Arts

Improve Your Muay Thai Now: How Master Toddy Trains Champions, Part 2

Read Part 1 here.

ON THE ROPES

The muay Thai trainer known as Master Toddy likes to have his students cut their teeth on a specially designed striking pad that’s positioned near the ropes that surround one of his boxing rings.

“You can stand in front and hit it to get your distance with uppercuts and other punches until you feel comfortable,” Master Toddy says. “Then you learn how to punch and kick while bouncing off the ropes to get their energy. You really need that energy in round four and round five.”

ON READING YOUR OPPONENT

“In round one, watch your opponent,” he advises. “Notice how he stands, how he moves, how he blinks. You have to feel him out and think about what he wants to do to you.” That’s the best way to beat him, Master Toddy says.

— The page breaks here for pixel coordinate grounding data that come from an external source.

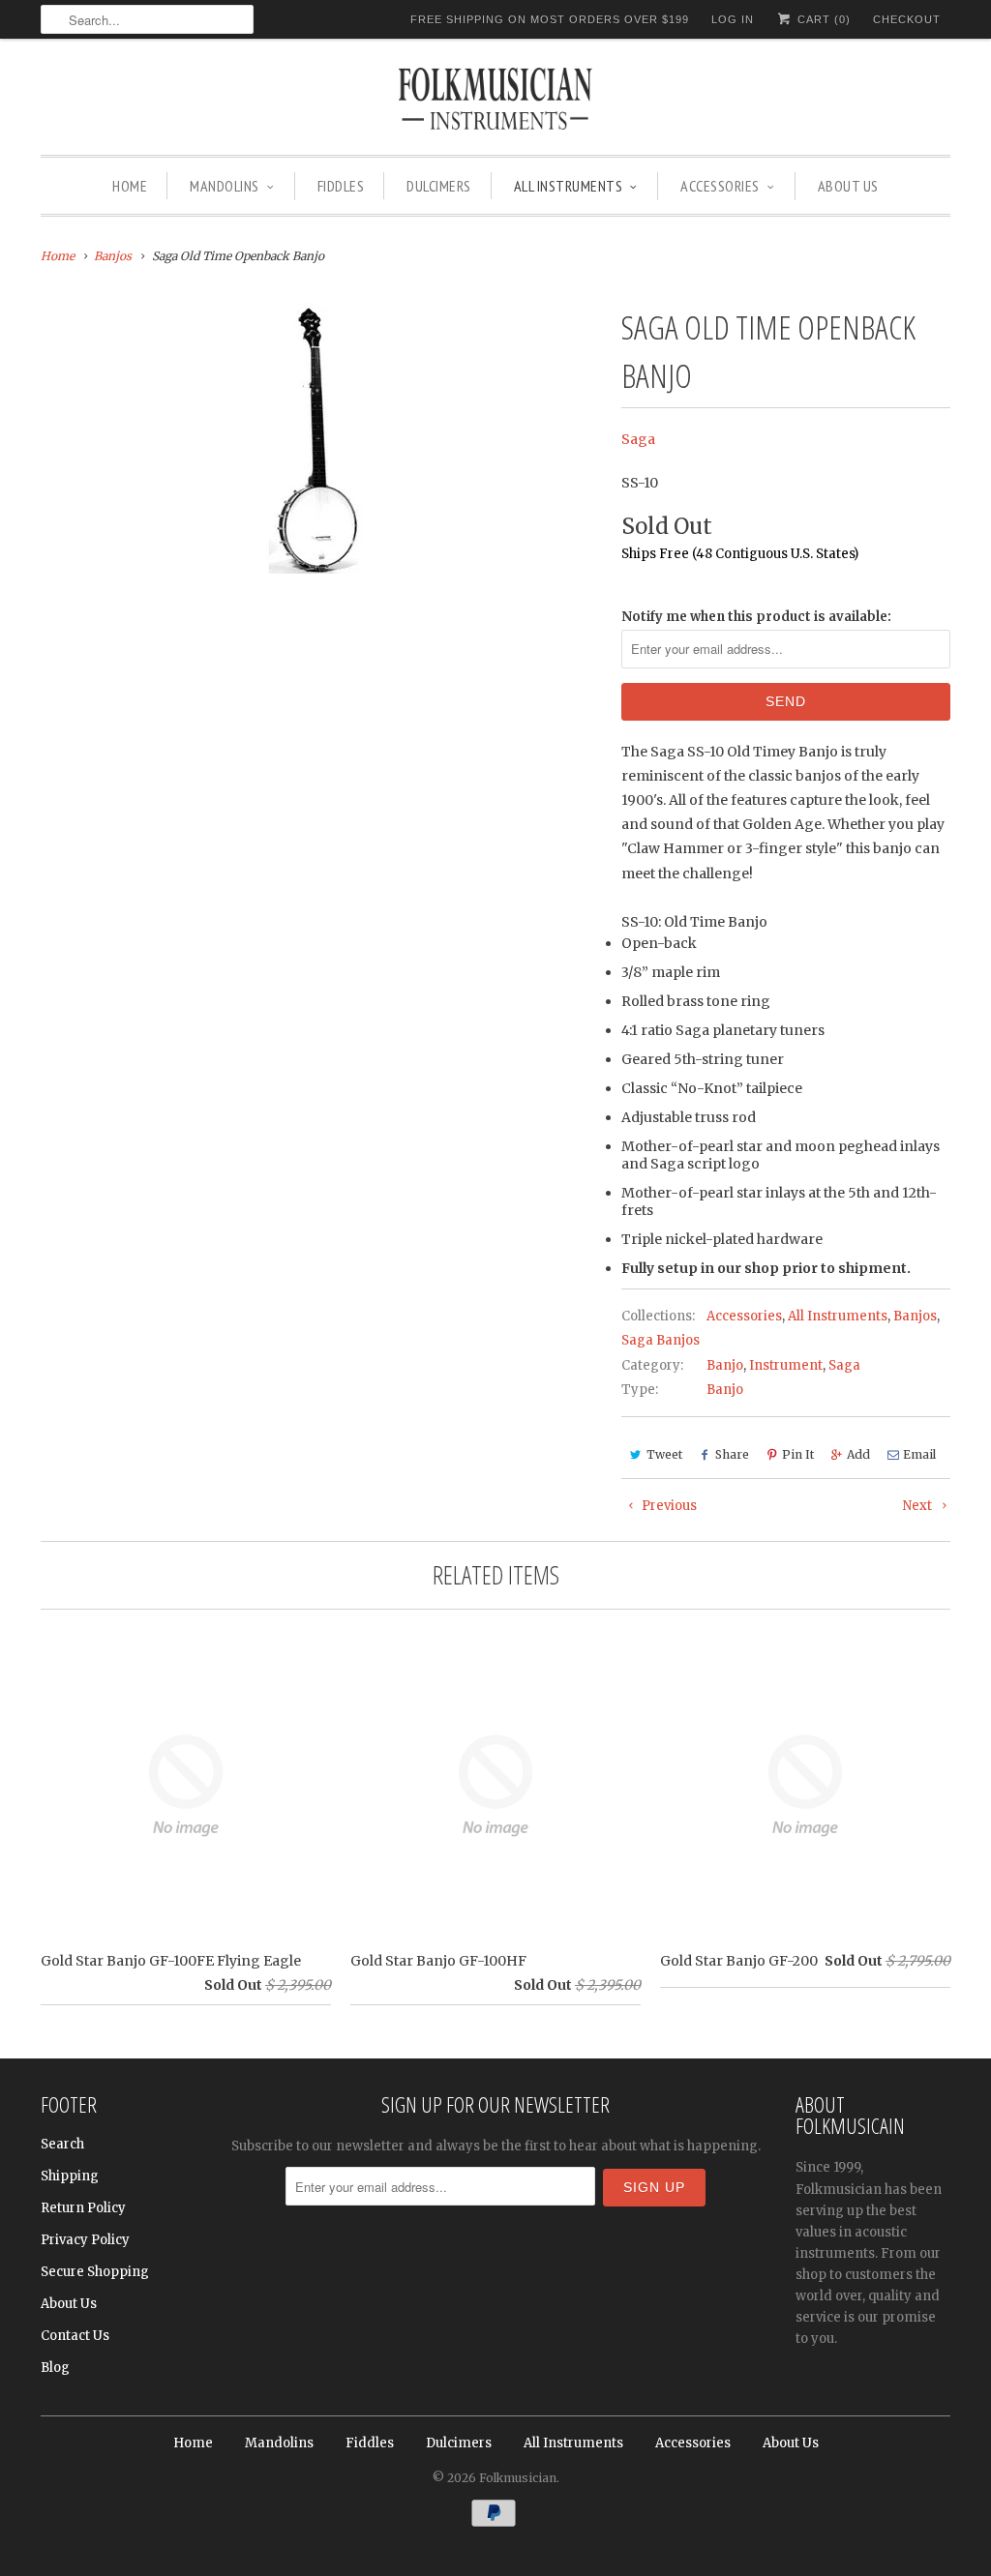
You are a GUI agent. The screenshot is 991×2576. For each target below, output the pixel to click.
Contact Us (75, 2335)
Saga (638, 439)
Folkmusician (517, 2478)
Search (62, 2144)
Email (919, 1454)
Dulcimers (438, 185)
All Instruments (568, 185)
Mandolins (224, 185)
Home (129, 185)
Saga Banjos (660, 1340)
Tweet (664, 1454)
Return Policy (83, 2208)
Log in (732, 19)
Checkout (907, 19)
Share (732, 1454)
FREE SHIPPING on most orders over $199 (549, 19)
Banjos (915, 1316)
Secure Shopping (95, 2272)
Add (858, 1454)
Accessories (720, 185)
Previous (668, 1505)
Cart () (822, 19)
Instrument (786, 1365)
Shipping (70, 2176)
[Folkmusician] (495, 101)
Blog (55, 2367)
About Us (848, 185)
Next (919, 1505)
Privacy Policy (85, 2240)
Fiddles (341, 185)
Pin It (798, 1454)
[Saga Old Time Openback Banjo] (321, 438)
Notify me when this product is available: (756, 616)
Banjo (724, 1365)
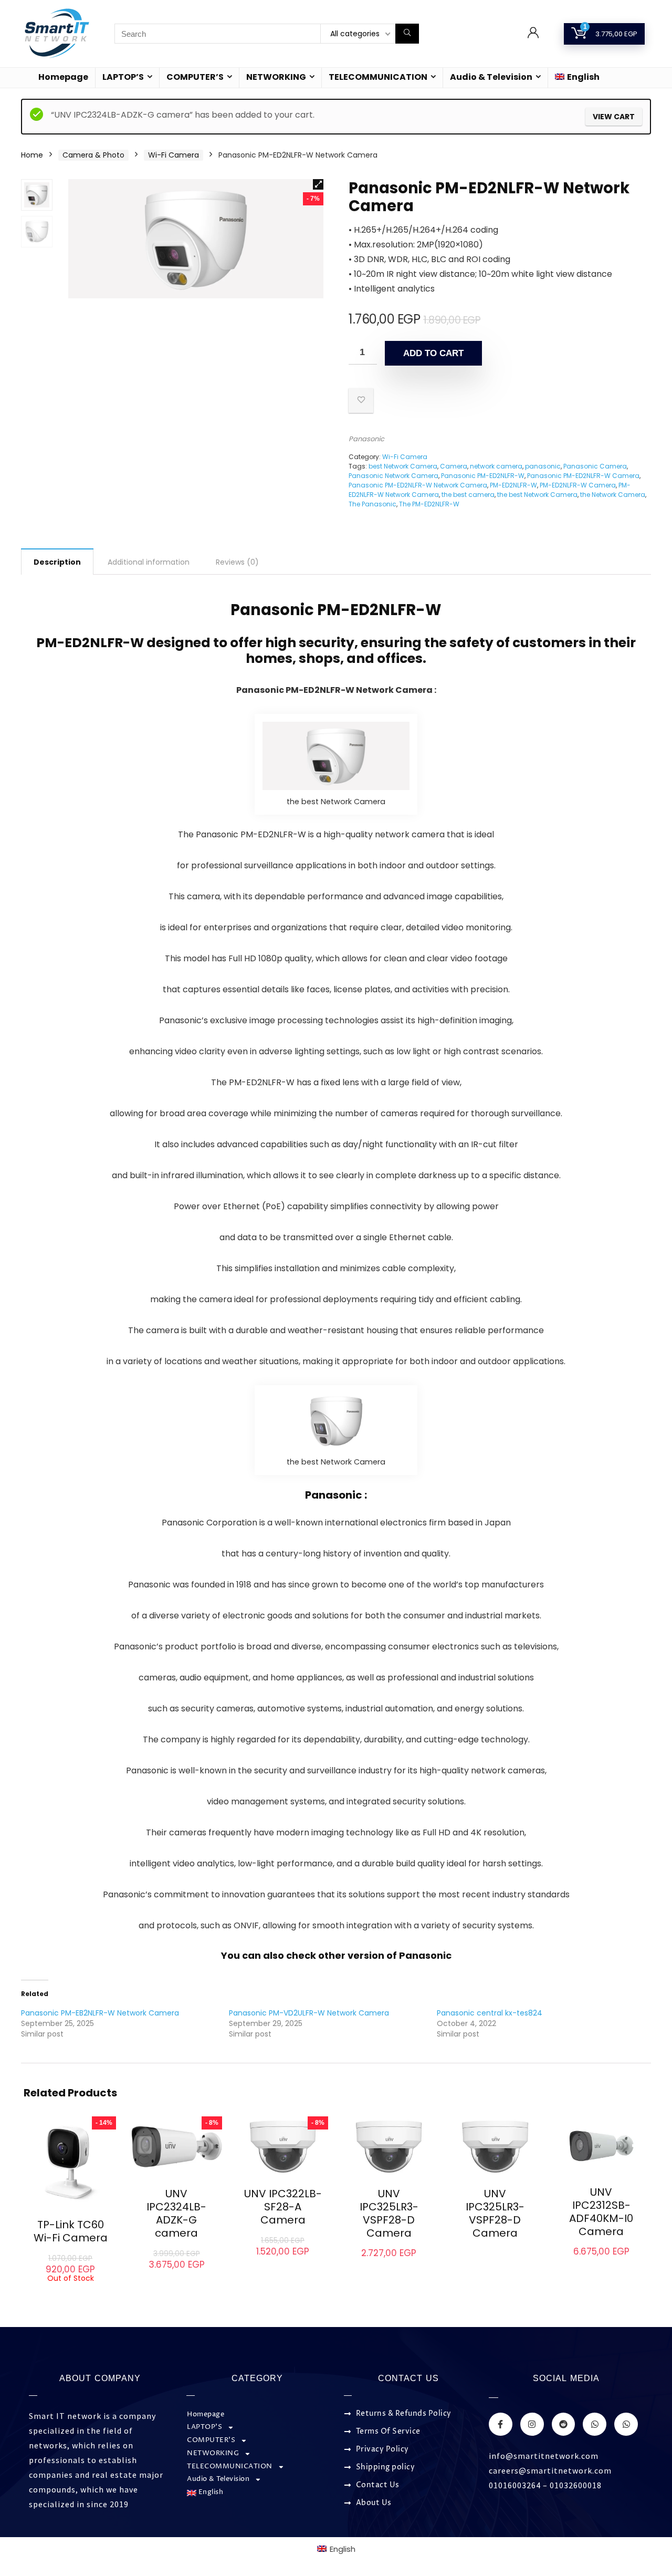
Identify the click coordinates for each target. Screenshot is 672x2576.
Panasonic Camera (595, 466)
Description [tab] (57, 562)
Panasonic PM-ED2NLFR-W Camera (583, 475)
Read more (70, 2292)
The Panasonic (372, 504)
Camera (453, 466)
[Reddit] (563, 2424)
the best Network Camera (537, 494)
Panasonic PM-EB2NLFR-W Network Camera (100, 2013)
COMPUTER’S (195, 77)
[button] (318, 184)
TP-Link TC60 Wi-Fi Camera (71, 2231)
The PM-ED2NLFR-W (429, 504)
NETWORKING (276, 77)
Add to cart (433, 353)
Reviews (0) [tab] (237, 562)
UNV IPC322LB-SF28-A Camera (283, 2206)
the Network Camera (612, 494)
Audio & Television (491, 77)
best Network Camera (403, 466)
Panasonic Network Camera (393, 475)
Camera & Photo (93, 155)
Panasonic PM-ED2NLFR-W (482, 475)
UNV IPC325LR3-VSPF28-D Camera (389, 2213)
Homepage (63, 77)
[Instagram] (532, 2424)
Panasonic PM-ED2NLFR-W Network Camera (418, 485)
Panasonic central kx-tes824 (489, 2013)
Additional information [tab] (149, 562)
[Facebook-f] (500, 2424)
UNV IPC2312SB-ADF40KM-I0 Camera (601, 2212)
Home (32, 155)
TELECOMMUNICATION (378, 77)
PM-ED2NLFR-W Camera (578, 485)
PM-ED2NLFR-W (513, 485)
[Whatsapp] (594, 2424)
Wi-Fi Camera (173, 155)
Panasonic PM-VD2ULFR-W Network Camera (309, 2013)
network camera (496, 466)
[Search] (407, 34)
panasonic (543, 466)
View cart (614, 116)
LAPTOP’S (123, 77)
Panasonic (366, 439)
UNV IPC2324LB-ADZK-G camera (176, 2213)
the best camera (468, 494)
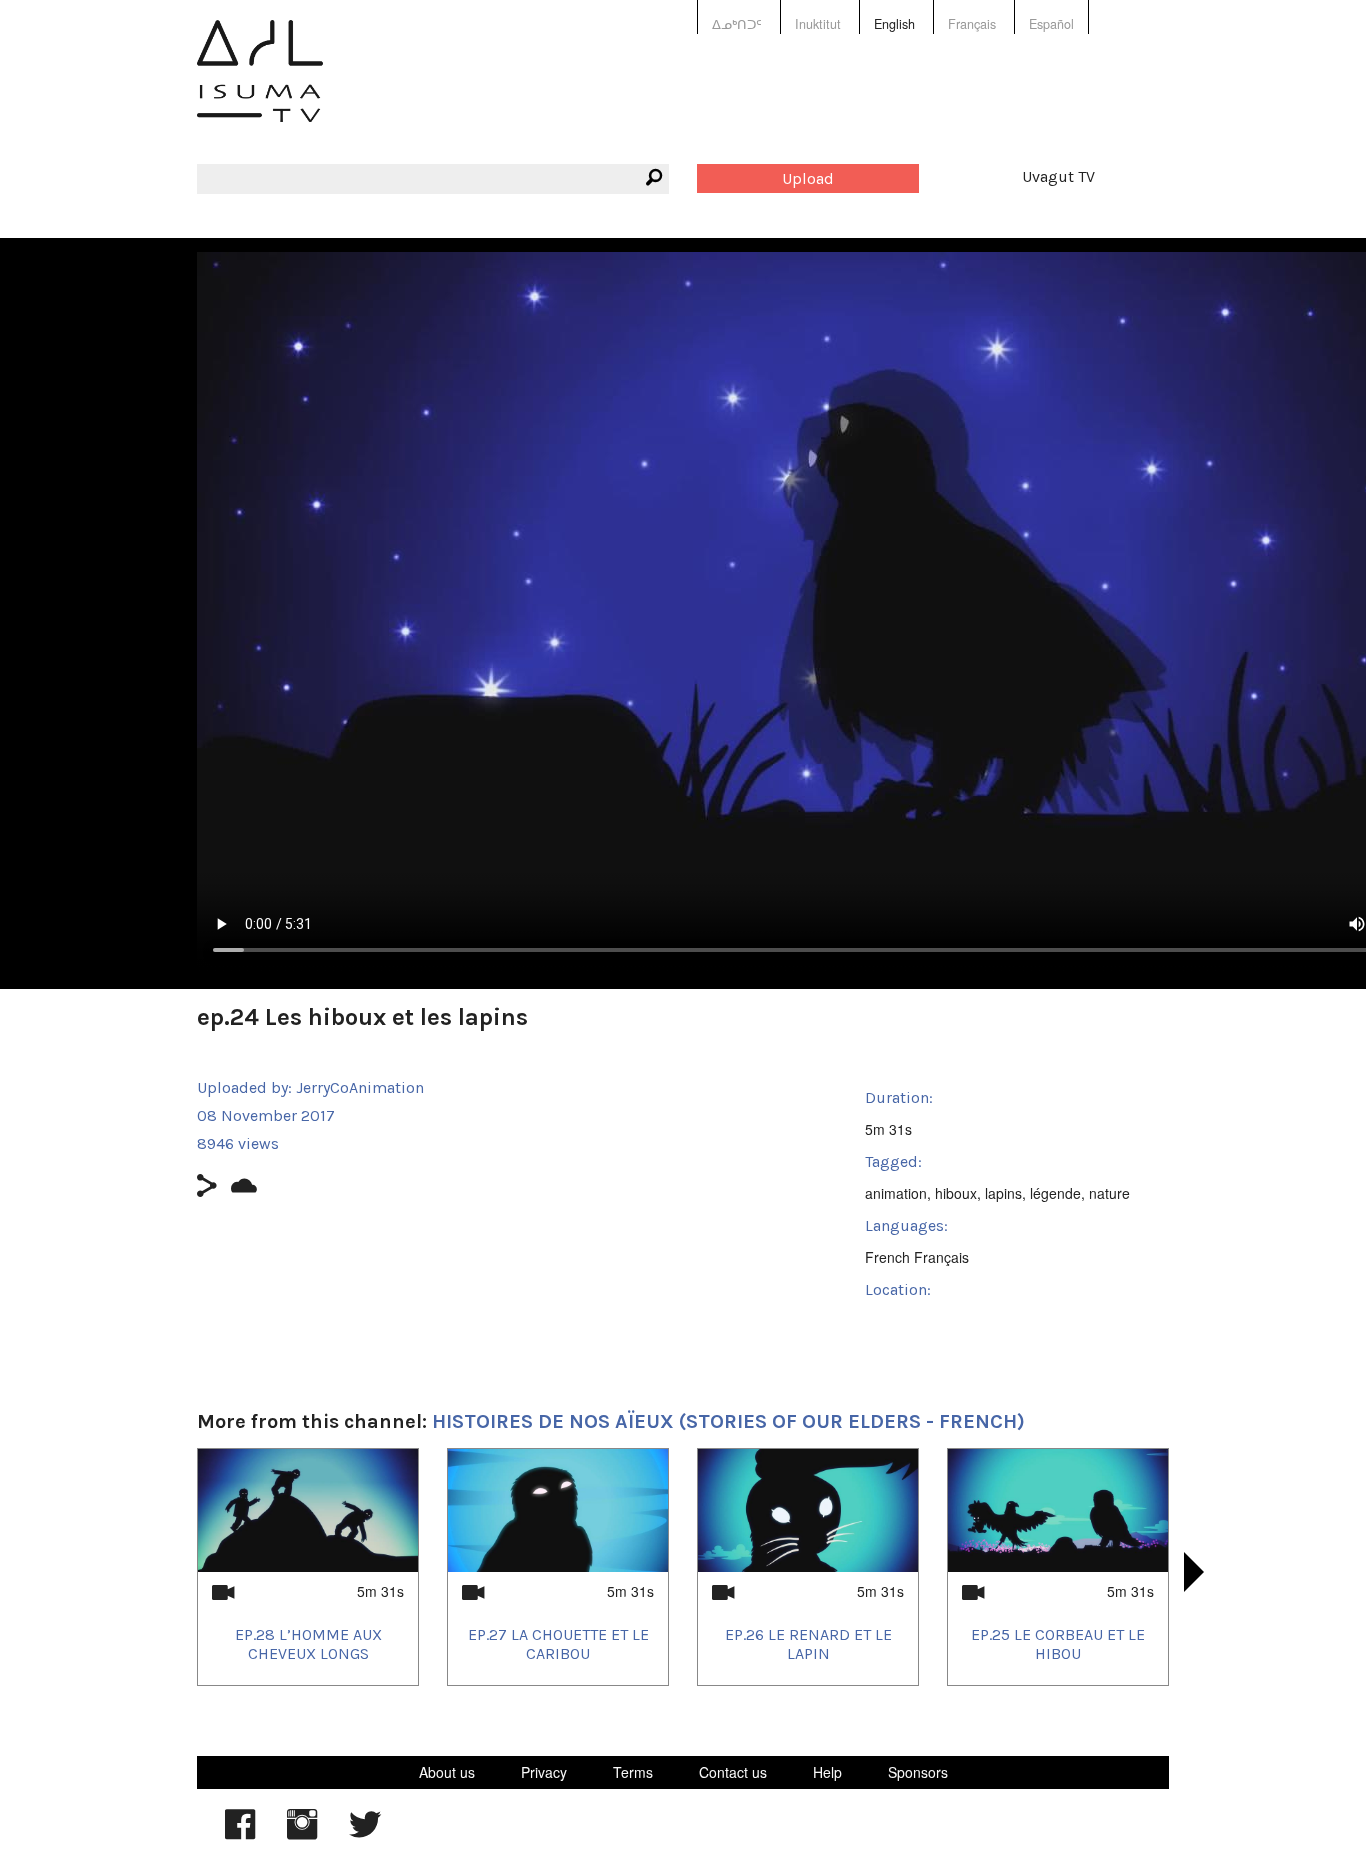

ON THE PHYSICAL VS. THE MENTAL

“Fighting is 50-percent mental,” the muay Thai master says. “Conditioning is only so important. I know one guy who runs marathons, but the conditioning doesn’t do him much good in the ring. He never wins; he never believed in himself.

“I would say, ‘Kick him with your right leg.’ He would ask, ‘What happens if he kicks me at the same time?’ I told him I couldn’t be his muay Thai teacher because we couldn’t connect. Letting him stay would have wasted his time.

“You have to be determined to win. If you’re not, you’re wasting your time.”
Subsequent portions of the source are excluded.